Document extract:
-- START --

In January 2018, plaintiff asked to extend the discovery deadline by two months
because the parties were unable to agree on deposition dates for two of defendant’s
former employees. (#28.) In his motion asking for this extension, plaintiff also
explained that he had “asked [defendant] for a mirror image of the storage area network
(SAN) data storage devices which contained the fax server logs.” (#28 at 9, ¶ 47.)
Defendant objected to producing a mirror image, and plaintiff had “delayed filing a
motion to compel . . . until the depositions of [defendant’s former employees were]
completed which might narrow the scope of [plaintiff’s] request.” (#28 at 9, ¶ 47.) On
March 1, 2018, this Court granted plaintiff’s request and extended the discovery deadline
until April 27, 2018. (#35.) Thus, plaintiff had fifty-seven days to depose the two
witnesses.
As it turns out, plaintiff filed his motion to compel before he deposed either of
defendant’s former employees. (#36) (filed March 20, 2018.) In his motion to compel,
plaintiff originally asked the Court to enter a protective order requiring defendant to
allow imaging of its SAN data storage devices. Plaintiff believes the SAN data houses
the fax transmission logs that defendant—after searching its data—claims no longer exist.

-- END --

Input:
-- START --

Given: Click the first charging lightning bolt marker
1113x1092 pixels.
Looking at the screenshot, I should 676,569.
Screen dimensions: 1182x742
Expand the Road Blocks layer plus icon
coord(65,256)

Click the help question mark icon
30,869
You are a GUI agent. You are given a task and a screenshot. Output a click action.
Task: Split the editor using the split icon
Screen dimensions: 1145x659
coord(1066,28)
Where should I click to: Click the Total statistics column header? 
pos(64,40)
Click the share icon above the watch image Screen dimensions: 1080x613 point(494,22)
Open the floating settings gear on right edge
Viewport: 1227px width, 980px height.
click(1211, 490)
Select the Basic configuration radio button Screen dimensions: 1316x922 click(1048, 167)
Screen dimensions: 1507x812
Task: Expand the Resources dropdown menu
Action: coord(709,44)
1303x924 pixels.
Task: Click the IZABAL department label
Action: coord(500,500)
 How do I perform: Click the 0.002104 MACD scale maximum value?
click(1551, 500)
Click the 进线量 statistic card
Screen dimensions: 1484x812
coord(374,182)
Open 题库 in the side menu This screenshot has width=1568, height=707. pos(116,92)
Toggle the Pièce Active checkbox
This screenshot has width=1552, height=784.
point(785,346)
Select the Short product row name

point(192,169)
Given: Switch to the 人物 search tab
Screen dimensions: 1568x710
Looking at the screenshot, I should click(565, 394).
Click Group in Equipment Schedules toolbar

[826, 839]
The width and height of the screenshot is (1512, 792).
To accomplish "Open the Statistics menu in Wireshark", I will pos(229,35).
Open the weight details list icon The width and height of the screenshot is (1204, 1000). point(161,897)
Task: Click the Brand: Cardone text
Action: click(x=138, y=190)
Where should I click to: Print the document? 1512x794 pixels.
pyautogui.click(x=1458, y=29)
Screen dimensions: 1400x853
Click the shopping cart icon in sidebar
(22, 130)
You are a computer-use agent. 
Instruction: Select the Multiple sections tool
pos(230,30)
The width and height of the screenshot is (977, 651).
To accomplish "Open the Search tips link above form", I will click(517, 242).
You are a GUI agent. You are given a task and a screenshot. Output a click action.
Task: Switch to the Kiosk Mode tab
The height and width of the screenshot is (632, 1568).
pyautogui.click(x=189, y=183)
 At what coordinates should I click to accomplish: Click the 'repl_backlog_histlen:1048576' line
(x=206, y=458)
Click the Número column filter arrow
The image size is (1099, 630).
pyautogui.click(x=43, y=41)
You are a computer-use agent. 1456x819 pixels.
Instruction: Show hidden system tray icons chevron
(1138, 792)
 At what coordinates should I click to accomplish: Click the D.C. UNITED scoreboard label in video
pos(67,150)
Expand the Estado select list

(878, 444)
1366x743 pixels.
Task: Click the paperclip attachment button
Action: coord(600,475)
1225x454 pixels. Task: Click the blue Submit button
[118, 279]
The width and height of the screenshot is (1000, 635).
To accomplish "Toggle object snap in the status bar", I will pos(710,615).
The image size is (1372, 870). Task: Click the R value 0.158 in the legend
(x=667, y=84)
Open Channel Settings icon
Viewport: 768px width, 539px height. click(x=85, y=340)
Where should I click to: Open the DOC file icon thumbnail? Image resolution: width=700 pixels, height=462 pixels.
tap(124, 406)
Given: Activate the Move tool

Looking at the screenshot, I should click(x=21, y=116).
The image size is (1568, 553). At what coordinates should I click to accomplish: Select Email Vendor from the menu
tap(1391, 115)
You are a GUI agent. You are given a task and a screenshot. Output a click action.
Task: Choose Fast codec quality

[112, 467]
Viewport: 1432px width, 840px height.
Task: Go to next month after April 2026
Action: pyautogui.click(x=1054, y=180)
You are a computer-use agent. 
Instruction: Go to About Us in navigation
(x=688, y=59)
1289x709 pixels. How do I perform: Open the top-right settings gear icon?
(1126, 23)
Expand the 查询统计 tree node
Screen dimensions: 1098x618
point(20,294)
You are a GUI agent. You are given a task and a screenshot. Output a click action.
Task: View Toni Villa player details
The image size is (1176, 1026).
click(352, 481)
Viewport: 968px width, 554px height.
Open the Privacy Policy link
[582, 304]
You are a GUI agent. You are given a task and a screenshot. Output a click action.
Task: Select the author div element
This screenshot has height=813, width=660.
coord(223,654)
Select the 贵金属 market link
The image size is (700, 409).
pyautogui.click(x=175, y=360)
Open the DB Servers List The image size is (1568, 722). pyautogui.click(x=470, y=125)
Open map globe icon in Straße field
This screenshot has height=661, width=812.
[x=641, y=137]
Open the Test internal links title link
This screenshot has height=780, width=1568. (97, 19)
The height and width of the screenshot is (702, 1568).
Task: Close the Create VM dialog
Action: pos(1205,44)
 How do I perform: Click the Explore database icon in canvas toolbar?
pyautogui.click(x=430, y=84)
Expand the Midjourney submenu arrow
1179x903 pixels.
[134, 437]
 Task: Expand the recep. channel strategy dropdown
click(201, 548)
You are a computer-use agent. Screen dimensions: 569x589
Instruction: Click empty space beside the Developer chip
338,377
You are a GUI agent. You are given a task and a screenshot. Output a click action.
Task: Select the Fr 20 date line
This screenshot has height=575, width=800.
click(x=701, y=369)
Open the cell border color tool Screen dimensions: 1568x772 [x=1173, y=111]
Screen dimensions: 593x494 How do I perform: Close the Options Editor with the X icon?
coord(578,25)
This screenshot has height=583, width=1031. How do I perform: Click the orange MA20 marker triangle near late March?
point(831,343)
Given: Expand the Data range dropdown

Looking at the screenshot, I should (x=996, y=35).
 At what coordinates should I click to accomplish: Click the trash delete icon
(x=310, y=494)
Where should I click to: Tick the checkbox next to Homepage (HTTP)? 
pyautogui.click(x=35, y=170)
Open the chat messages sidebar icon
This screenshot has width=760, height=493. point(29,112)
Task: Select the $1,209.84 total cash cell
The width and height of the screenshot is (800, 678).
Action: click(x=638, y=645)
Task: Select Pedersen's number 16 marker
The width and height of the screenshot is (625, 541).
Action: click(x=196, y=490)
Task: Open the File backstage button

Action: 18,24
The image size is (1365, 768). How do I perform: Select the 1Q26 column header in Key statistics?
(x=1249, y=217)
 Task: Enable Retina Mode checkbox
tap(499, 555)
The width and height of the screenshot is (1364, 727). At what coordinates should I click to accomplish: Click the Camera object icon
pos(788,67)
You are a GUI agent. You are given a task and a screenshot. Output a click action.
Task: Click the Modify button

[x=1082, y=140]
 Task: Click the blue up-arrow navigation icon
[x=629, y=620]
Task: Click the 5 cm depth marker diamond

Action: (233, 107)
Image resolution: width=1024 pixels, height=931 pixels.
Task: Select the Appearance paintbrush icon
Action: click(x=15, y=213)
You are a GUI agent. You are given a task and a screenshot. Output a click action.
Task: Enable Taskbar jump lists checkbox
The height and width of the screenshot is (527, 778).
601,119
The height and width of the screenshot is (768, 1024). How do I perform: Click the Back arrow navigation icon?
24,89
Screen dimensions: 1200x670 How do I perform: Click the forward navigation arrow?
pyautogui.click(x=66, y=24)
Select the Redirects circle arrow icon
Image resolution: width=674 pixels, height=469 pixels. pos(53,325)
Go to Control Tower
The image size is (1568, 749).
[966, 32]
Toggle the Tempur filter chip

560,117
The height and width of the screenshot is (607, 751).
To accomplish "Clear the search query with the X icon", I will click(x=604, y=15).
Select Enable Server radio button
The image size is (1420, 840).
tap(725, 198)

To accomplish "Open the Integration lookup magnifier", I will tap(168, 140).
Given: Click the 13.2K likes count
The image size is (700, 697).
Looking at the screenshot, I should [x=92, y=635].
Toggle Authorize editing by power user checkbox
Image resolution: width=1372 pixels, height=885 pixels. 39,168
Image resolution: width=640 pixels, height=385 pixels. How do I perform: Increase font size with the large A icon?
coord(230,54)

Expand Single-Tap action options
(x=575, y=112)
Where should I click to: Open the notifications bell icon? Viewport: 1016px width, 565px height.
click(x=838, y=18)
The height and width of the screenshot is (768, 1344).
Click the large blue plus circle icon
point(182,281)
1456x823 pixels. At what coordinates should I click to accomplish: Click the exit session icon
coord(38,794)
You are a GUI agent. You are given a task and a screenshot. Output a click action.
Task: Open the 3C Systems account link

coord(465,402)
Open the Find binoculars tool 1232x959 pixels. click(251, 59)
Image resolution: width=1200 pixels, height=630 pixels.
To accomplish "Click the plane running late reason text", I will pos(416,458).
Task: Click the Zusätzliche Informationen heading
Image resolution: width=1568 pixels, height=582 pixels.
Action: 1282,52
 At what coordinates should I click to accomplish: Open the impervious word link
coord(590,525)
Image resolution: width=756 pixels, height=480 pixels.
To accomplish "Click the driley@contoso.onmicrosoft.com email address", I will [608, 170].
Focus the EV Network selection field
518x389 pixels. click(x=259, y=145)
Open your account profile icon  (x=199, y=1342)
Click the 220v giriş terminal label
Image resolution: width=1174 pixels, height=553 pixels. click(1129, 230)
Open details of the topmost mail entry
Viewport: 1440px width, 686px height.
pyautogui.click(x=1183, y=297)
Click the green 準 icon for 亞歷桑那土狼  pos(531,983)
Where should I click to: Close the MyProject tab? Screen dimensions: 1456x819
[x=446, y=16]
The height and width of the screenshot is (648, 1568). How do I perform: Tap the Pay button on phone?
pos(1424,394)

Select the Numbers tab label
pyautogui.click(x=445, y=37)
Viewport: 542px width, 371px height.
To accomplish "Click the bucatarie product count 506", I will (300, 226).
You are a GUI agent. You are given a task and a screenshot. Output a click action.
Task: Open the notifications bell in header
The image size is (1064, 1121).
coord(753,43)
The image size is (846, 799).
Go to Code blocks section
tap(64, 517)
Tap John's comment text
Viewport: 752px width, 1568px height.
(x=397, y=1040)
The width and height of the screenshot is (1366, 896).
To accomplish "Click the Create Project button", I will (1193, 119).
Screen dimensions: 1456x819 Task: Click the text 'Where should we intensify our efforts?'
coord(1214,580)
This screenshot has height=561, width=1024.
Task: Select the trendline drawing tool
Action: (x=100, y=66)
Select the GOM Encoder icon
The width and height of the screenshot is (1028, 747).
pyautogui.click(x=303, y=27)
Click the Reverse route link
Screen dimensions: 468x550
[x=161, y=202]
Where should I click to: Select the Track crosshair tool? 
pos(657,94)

-- END --

Things to do:
a) From the court excerpt, list every date or month-and-year it mentions, in the order they appear.
b) Please print the rows without changes, covering the stretch from the row containing "Open the weight" through the row containing "(1138, 792)".

Task answers:
a)
January 2018
March 1, 2018
April 27, 2018
March 20, 2018

b)
Open the weight details list icon The width and height of the screenshot is (1204, 1000). point(161,897)
Task: Click the Brand: Cardone text
Action: click(x=138, y=190)
Where should I click to: Print the document? 1512x794 pixels.
pyautogui.click(x=1458, y=29)
Screen dimensions: 1400x853
Click the shopping cart icon in sidebar
(22, 130)
You are a computer-use agent. 
Instruction: Select the Multiple sections tool
pos(230,30)
The width and height of the screenshot is (977, 651).
To accomplish "Open the Search tips link above form", I will click(517, 242).
You are a GUI agent. You are given a task and a screenshot. Output a click action.
Task: Switch to the Kiosk Mode tab
The height and width of the screenshot is (632, 1568).
pyautogui.click(x=189, y=183)
 At what coordinates should I click to accomplish: Click the 'repl_backlog_histlen:1048576' line
(x=206, y=458)
Click the Número column filter arrow
The image size is (1099, 630).
pyautogui.click(x=43, y=41)
You are a computer-use agent. 1456x819 pixels.
Instruction: Show hidden system tray icons chevron
(1138, 792)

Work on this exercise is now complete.